Haiti – suas crises também são minhas

Como africana em Diáspora, tanto quanto os afro-haitianos, cada cara de dor estampada nos tablóides me causa um incômodo desconsertante como quem acaba de ver um parente passando fome e está sentado à mesa posta e farta.
Mas não é a dor de ver o sofrimento e desespero deles, é o desconforto de quem não está fazendo nada diante daqueles açoites que marcam a carne ainda hoje.
O que aconteceu no Haiti pode ter sido catástrofe natural, mas o tratamento pós-desastre é que nunca vai ser comparado ao que se daria a qualquer terra loira européia que tivesse passado por algo parecido. Afora as explicações cientifissíssimas que foram dadas pelo pastro norte-americano que associou a desgraça haitiana a pactos com o demônio em prol de sair das algemas da colonização francesa. E o Cônsul? Macumba amaldiçoou aqueles povos e as religões de matrizes africans mais uma vez são responsabilizadas pelos males do mundo à revelia de seus praticantes. E Arnaldo Jabor? Povos primitivos e bárbaros. Primitivos, sim, posto que primitivo é o que vem primeiro e somos mesmo os primeiros habitantes desse mundo e toda linhagem da raça humana de nós surgiu (vou acreditar que ele usou o termo nesse sentido).
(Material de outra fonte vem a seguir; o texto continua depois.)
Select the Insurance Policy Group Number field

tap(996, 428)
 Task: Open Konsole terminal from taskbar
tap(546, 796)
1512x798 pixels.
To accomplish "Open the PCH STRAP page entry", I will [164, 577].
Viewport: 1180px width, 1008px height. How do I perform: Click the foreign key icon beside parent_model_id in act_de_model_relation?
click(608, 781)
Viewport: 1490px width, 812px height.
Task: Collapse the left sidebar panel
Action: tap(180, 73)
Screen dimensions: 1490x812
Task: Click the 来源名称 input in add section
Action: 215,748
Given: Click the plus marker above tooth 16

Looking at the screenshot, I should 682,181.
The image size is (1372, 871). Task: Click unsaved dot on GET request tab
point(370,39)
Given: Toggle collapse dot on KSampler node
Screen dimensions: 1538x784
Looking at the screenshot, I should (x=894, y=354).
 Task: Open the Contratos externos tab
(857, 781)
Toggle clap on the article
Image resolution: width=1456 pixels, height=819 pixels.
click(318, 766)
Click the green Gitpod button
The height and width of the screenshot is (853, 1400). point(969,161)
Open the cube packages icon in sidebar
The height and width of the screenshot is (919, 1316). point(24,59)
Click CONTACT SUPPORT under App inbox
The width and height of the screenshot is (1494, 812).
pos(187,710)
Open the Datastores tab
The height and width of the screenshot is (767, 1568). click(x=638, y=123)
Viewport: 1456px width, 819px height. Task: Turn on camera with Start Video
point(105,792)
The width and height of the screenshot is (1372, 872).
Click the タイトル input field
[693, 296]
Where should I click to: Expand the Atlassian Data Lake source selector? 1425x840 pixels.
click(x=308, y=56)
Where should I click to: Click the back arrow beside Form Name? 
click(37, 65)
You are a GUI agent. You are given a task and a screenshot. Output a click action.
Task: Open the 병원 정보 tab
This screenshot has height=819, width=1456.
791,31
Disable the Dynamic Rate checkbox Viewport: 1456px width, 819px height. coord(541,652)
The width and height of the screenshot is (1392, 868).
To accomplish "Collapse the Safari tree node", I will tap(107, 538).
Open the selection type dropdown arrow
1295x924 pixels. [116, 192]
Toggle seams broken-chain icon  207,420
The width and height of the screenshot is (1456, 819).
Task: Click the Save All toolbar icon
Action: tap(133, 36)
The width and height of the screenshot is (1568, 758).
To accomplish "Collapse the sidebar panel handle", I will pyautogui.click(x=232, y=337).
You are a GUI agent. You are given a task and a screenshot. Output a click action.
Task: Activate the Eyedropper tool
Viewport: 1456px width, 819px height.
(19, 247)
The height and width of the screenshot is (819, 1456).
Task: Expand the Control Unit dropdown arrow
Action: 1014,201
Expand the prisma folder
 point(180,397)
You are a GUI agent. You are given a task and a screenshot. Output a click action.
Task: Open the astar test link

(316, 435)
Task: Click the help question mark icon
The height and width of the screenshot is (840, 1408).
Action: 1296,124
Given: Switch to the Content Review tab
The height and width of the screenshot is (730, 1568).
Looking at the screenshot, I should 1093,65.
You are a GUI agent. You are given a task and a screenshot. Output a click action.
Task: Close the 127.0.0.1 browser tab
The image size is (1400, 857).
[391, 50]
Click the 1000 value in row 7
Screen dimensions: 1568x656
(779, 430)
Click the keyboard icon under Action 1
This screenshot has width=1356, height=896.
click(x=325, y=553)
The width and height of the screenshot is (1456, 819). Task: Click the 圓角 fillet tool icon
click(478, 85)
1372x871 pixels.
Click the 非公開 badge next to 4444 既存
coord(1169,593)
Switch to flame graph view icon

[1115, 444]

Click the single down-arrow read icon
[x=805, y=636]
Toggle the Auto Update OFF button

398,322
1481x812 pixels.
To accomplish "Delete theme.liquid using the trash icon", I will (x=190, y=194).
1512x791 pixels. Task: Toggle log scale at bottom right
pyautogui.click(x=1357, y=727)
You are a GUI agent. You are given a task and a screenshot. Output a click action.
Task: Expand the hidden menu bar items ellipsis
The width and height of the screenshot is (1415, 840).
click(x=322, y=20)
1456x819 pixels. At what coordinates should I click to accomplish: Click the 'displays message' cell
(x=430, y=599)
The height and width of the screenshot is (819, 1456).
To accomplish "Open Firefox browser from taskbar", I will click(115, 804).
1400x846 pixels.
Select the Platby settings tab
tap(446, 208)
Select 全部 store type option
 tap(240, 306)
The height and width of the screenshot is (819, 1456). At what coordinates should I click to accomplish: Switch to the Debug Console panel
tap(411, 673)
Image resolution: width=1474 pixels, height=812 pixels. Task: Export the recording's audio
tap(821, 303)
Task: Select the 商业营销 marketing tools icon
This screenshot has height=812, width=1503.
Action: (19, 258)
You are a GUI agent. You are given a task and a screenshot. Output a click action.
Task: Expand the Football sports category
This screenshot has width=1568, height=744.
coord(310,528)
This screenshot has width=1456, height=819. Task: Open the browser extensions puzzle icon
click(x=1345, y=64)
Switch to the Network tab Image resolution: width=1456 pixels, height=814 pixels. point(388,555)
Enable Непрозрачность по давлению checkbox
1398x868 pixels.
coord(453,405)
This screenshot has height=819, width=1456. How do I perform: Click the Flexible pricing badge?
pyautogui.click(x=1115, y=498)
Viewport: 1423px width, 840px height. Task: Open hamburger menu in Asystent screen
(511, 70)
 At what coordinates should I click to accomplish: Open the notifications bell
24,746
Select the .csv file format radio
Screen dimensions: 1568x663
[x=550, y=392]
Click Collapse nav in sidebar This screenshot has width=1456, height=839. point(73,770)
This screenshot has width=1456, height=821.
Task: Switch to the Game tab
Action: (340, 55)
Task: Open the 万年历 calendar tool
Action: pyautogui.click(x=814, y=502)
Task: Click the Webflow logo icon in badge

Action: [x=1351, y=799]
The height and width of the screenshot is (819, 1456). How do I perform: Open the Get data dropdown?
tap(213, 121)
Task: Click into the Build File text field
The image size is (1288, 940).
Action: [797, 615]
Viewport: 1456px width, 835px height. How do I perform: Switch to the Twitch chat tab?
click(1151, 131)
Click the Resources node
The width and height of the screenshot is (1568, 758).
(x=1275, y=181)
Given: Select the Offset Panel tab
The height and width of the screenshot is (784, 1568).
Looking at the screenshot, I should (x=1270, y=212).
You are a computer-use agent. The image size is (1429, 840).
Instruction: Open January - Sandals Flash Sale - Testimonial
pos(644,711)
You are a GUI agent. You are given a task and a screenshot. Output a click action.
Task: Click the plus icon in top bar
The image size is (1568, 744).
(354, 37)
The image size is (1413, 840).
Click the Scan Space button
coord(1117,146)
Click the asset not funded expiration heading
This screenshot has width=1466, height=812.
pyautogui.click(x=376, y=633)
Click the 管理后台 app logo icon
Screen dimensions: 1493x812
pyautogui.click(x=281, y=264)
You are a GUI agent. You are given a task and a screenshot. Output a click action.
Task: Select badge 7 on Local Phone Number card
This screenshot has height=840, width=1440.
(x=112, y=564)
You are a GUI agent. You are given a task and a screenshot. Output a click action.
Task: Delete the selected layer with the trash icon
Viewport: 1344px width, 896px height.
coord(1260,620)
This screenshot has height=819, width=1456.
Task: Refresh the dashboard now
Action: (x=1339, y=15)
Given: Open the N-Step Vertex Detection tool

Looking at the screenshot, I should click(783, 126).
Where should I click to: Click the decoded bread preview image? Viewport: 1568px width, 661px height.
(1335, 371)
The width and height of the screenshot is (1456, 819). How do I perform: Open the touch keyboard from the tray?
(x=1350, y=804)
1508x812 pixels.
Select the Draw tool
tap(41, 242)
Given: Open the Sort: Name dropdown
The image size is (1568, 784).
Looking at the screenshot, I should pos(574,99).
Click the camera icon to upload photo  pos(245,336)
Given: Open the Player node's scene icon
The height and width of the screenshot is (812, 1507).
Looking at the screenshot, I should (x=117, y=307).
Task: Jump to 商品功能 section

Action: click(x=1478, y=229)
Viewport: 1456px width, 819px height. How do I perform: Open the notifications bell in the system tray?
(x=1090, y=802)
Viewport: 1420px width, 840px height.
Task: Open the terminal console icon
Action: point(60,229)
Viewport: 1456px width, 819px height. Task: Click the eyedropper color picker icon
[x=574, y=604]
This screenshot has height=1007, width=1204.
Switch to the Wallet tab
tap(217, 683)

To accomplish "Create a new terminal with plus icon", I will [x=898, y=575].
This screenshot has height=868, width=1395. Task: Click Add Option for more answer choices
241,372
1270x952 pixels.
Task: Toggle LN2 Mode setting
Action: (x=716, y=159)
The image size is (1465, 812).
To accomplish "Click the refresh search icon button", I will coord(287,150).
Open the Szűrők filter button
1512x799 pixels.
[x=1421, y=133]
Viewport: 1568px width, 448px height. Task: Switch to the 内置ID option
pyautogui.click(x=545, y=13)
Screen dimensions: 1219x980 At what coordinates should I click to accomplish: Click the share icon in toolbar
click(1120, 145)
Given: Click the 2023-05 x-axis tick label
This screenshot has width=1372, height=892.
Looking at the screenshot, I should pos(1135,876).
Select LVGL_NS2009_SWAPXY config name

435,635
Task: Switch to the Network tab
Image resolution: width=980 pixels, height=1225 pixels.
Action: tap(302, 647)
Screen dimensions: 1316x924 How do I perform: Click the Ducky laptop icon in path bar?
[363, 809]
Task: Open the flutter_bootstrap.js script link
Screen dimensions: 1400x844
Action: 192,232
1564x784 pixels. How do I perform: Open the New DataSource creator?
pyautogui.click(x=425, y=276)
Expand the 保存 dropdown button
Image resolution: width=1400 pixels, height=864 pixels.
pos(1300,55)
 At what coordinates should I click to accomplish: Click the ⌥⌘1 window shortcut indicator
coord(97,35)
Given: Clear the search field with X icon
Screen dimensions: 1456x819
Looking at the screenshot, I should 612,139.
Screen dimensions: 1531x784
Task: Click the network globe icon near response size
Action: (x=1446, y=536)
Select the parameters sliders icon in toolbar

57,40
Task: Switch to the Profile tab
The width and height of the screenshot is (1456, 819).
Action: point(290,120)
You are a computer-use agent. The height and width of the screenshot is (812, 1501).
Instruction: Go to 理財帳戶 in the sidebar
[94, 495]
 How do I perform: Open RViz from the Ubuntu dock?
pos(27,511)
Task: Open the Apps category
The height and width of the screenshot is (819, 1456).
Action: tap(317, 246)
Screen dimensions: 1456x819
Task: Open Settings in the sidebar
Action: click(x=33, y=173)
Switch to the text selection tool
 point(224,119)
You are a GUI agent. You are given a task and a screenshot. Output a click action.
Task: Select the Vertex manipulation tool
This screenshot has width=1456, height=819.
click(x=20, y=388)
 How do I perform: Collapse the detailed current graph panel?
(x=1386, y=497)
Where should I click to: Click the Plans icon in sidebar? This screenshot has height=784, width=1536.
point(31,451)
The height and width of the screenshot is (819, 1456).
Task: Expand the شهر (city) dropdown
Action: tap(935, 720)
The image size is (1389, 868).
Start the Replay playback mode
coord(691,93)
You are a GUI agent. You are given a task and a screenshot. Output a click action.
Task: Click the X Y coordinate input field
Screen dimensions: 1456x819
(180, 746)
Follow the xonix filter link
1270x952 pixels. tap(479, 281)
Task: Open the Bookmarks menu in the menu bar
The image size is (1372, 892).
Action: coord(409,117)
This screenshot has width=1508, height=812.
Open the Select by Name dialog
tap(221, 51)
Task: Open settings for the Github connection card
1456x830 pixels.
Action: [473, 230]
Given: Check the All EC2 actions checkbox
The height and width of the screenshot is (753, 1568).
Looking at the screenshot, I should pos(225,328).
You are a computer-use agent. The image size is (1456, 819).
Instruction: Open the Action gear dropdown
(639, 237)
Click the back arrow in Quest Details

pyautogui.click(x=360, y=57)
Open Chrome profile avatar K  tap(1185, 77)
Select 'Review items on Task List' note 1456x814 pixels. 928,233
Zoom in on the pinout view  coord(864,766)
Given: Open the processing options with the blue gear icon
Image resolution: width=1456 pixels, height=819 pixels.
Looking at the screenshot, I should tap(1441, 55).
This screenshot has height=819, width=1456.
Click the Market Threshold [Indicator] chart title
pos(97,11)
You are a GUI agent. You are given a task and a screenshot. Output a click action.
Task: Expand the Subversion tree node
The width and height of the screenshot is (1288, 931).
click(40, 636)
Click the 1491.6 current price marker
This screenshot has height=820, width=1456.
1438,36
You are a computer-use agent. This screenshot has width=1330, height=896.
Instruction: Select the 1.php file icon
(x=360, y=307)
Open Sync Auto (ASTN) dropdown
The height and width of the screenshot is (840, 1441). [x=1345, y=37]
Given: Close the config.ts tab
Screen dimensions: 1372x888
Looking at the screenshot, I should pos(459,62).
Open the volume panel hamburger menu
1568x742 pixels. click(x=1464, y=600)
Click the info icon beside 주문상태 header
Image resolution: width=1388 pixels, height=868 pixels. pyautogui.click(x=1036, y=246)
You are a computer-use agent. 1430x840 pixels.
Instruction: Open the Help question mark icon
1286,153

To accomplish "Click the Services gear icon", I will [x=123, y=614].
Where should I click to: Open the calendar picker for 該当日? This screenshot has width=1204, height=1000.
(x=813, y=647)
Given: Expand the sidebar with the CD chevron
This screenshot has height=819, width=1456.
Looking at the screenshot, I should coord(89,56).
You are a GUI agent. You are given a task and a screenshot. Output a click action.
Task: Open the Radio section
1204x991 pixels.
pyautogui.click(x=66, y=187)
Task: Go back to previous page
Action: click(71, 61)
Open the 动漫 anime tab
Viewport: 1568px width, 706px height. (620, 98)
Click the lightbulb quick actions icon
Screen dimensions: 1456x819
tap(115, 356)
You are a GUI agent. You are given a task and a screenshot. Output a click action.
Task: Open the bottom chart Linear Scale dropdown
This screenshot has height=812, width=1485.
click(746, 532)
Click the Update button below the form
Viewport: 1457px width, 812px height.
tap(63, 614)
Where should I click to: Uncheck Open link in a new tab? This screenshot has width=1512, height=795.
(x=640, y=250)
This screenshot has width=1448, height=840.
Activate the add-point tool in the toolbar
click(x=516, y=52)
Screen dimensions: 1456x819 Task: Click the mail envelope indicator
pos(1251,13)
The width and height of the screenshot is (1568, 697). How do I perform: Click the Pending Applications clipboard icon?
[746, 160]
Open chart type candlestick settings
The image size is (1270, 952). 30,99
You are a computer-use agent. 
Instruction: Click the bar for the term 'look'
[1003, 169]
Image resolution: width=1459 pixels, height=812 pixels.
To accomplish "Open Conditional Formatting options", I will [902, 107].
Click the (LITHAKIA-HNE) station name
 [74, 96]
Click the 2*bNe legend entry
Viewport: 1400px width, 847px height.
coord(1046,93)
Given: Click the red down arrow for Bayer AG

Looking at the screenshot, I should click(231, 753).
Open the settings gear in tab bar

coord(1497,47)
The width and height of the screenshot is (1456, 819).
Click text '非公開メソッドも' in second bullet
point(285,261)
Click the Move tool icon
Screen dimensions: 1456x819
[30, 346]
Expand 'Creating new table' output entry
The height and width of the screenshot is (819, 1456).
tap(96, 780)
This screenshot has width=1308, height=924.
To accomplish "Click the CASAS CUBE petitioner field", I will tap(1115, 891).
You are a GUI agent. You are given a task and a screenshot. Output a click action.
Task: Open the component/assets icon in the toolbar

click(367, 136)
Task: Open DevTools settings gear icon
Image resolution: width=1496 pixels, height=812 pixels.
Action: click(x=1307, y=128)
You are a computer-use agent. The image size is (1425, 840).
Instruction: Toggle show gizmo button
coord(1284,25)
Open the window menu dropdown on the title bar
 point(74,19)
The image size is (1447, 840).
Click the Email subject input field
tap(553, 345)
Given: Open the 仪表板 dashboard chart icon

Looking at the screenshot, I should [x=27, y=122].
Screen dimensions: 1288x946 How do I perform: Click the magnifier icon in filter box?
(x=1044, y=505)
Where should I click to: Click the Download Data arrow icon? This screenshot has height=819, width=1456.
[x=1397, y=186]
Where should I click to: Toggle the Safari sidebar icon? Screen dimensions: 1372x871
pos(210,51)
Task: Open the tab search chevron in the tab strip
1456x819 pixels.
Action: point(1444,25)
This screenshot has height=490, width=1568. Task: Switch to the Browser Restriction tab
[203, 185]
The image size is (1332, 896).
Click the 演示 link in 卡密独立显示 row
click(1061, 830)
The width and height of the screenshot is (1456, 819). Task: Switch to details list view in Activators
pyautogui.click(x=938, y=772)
No entanto, bárbaros não somos, nem nunca fomos, afinal, esse não foi o povo deorigem germânica que invadiu o Império Romano séculos atrás? O não enfadonho e intelectual Jabor devia saber disso, sobretudo por que esse povo tá mais lá pras bandas do sangue dele, do que do nosso.
Todo dia um vídeo, uma foto, uma notícias e uma dor nova. E os braços atados, como doem. Doem como de os ossos de meu coração invertebrado, de repente, estivessem torcidos.
Doações, cartas públicas de solidariedade, notas de repúdio ao Cônsul, adoção de crianças órfãs, embarque para ajudar os feridos e desabrigados: tudo em plena validade. Só não sei do despertar do amanhã na História desse país. Aquele a quem, depois da exploração, só restou o desprezo da comunidade internacional, agora tem sobre si os olhos do mundo para ver a sua derrocada fatal.
E eu?
No âmago da minha inutilidade, choro!
Ou:
penso no Haiti, rezo pelo Haiti!
Isso por que suas crises são tão minhas que, como ele, também não sei pra que lado vou.